Paul clearly understands that the newsletters are a problem, but has dissembled over them. When his Democratic opponent in his 1996 House race brought up some of the racist quotes, Paul accused his opponent of taking the quotes out of context. By 2001, Paul had a completely different explanation — he hadn’t written the offending passages, nor had he actually been aware of them at the time they were written, even though the newsletter was published under his name and he benefited greatly from the income the newsletters generated.

So you can either believe a) that Paul is a racist, or b) he’s not a racist, but he allowed others to write racist articles that he did not approve or read even though the newsletter went out under his name. Either explanation renders Paul unfit for public office, period, much less for President.

Yet his supporters don’t see it that way. To Ron Paul supporters this is old news being dredged up by a conspiracy designed to bring down Paul’s revolutionary run for the White House. Many attack Kirchick for being a lousy reporter or repeating this “old” story. Even the normally rational writers at Reason magazine, many of whom have been very supportive of Paul’s candidacy, have certainly not treated this story in the same way they would have if it came out that, say, John Edwards had been publishing a newsletter in the 1980s and 1990s filled with racist and homophobic invectives.

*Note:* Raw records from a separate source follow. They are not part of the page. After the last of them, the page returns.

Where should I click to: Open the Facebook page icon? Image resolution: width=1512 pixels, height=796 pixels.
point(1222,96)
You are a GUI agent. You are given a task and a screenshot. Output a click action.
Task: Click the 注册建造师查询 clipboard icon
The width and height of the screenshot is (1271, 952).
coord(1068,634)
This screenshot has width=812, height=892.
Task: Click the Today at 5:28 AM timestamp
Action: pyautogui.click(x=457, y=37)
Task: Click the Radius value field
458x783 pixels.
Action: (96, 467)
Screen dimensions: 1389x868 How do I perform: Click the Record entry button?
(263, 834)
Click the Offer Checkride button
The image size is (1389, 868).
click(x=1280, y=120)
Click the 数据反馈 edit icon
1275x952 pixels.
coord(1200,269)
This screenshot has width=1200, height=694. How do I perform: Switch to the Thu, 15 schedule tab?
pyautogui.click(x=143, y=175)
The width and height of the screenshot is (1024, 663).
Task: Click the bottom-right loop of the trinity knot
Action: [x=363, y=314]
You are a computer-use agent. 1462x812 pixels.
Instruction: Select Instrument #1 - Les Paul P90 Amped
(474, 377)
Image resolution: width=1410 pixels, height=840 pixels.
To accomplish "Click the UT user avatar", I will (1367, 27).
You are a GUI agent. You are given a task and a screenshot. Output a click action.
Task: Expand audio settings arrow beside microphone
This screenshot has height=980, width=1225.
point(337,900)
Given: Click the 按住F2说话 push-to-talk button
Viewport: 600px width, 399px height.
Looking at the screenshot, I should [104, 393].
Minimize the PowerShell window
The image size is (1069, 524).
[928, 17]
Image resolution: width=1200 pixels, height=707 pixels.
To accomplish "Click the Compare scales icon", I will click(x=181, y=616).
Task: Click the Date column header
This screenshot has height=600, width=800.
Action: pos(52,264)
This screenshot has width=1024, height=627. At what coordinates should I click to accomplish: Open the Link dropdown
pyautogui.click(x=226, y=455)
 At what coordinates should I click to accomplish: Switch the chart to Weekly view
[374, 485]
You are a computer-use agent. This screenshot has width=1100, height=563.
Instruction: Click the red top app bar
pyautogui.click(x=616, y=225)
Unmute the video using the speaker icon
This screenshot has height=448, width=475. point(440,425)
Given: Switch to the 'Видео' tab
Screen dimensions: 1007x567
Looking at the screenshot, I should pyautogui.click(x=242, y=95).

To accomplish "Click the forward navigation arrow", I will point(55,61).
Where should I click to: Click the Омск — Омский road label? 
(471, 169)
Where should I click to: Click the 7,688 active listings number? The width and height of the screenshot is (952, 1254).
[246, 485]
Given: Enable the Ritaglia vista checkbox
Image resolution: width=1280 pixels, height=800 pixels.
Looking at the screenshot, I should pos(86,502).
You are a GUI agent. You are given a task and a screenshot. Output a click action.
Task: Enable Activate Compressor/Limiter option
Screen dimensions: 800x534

Libertarianism is such a fringe movement anyway, that it is hard to say that this episode will damage it. But it will certainly offer a very high profile example for liberals and left-wingers who already argue that libertarianism is an ideology whose subtext would be to preserve white, upper class privilege. The fact that so many of his supporters are able to so easily dismiss writings that Paul distributed under his name certainly doesn’t bode well for the possibility of a genuine libertarian political movement either independently or within the Republican Party.